What Redwood Trees Can Teach Us About Community Health

A Community Health Story June 28, 2022

I love trees--especially the redwood trees near my childhood home in northern California. At more than 200 feet tall, they are the tallest trees on Earth. You would think the roots of the redwood tree would be extremely deep to help support its incredible height, but they're not. The roots are very shallow. 

Even with these shallow roots, redwood trees can withstand storms and other natural stresses, allowing them to live for hundreds of years. That’s because their roots interconnect with each other, making them strong. But it also makes them susceptible to disease; if one tree becomes infected, others become sick as well.

Redwood trees are part of complex communities of living things that interact with their environment. These ecosystems are dependent on redwoods to thrive, just as the health of redwoods is dependent on the overall health of the ecosystems they inhabit.

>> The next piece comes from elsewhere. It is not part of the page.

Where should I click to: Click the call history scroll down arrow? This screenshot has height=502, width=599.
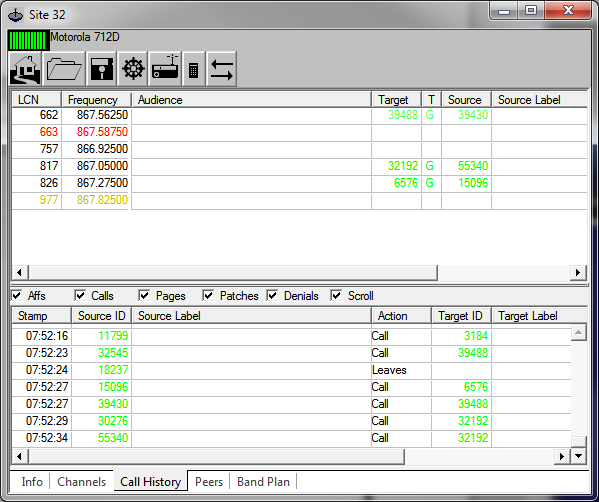(x=578, y=456)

It’s a lot like community health. I may be well today, but I can still be exposed to illnesses that are circulating in my community. That’s most obvious today with the COVID-19 pandemic. But there are other factors that contribute to individual and community health, including the resources available to sustain and improve whole health.
 

What is Community Health?

Community health is the collective level of overall health for a group of people who live, work, or play there. An individual’s health is influenced by their larger community, and the health of those communities is in turn influenced by each individual.

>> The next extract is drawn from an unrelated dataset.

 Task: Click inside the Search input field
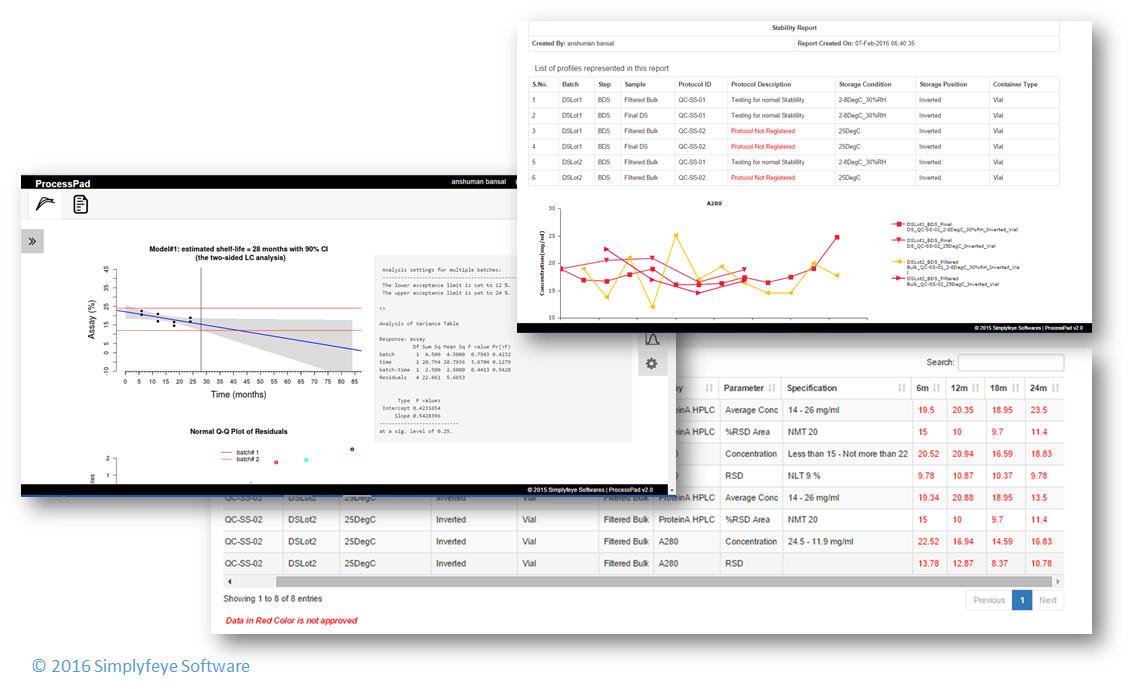click(x=1010, y=362)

Community health is influenced by many factors, including the physical environment, social and cultural beliefs, community organizations, and individual behaviors that include exercise, immunizations, and other preventive health measures. For example, efforts to bring community gardens and other sources of nutritious produce to food deserts can help improve overall health and prevent obesity and its associated health problems. The fluoride in community water lowers the prevalence of tooth decay; lower levels of tooth decay then lower the average risk of heart disease.

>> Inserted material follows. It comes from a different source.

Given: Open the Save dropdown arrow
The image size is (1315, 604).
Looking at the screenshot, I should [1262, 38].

Why is Community Health Important?

Our communities play a central role in our health. Everyone benefits from the factors that contribute to a healthy community, such as clean air and water, open space for recreation, social activities and a strong economy — in addition to high-quality healthcare.

Consider these statistics about the prevalence of common drivers of health:

  • 40% of metropolitan homes in the United States have at least one health or safety issue that puts occupants at risk for illness or injuries.
  • 1 person in 5 says lack of transportation has kept them from medical appointments, work, or getting the things they need
  • The lack of consistent access to nutritious food is the most commonly reported unmet social need in the U.S.

Just like redwoods that rely on each other to create a healthy environment, a strong community depends on the overall health of its population. When health companies and other stakeholders take action and make investments to address community needs, it has a direct impact on individual health. That means partnering with local organizations to create programs and support systems that improve community health in areas such as equitable food access, reducing racial disparities, and addressing the opioid use disorder epidemic.   

Redwood forests are a particularly apt analogy for community health, not only because of how the trees coexist with each other, but also because of how they impact the world beyond their branches. They provide essential ecosystems for other living things, and we know that access to nature can provide valuable behavioral health benefits to people. Forests are also important for conservation efforts: Coast redwood trees clean more carbon from the air and store it longer than any other tree, according to the Sempervirens Fund, an organization that has been instrumental in protecting these trees since 1899.

Like our communities, these redwood forests thrive when they are supported, and they give back to the rest of the world when they’re able to thrive. Like people, redwoods are stronger together.